米Appleの研究者らは3月14日(現地時間)、独自開発のマルチモーダルLLM(MLLM)「MM1」の論文を発表した。画像へのキャプション追加や画像とテキストを使った質問への回答、自然言語推論を行えるよう設計したとしている。

 MM1は、画像とテキストのペア、画像とテキストの混合データ、テキストのみのデータの混合でトレーニングされている。Mixture-of-Experts(MoE)や教師あり微調整でパラメータを300億までスケールアップすることで、比較的コンパクトなサイズでも競合するMLLMに匹敵する結果をベンチマークで達成したとしている。

 視覚タスクでは、米OpenAIの「GPT-4V」や米Googleの「Gemini」に匹敵している。

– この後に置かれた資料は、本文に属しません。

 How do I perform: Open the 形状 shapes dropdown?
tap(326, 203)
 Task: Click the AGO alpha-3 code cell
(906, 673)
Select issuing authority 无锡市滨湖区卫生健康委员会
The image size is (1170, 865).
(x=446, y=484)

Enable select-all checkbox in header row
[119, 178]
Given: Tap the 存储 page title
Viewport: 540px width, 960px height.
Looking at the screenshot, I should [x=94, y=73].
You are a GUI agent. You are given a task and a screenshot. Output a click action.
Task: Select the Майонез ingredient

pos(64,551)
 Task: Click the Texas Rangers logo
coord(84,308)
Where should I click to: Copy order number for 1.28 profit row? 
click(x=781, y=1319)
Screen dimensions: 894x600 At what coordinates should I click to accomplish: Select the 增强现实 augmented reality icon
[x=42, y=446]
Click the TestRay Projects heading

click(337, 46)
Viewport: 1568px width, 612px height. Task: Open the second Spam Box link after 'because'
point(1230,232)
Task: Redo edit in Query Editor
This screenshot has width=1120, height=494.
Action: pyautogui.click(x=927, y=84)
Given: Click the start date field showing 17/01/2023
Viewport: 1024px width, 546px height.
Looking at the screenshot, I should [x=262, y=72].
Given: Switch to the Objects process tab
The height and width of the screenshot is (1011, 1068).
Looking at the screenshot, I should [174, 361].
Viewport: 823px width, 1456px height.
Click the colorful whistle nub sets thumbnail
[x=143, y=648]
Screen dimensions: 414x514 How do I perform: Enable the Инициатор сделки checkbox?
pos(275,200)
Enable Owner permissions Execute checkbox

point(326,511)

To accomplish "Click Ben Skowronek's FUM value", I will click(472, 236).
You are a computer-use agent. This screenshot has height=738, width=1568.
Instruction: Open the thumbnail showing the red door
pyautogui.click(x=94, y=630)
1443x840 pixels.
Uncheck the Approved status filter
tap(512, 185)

 MM1のアーキテクチャなどは公開されていない。Appleの研究者らは論文の結論を「ここで得られた知見が、コミュニティが特定の単一モデルアーキテクチャやデータ戦略を超えて、強力なモデルを構築するのに役立つことを願っている」と結んだ。

 Appleの研究者らは、昨年12月ごろから複数のLLM関連の論文を発表してきた。

 Appleのティム・クックCEOは2月の業績発表で、年内にAI分野で進行中の取り組みの詳細を共有すると語った。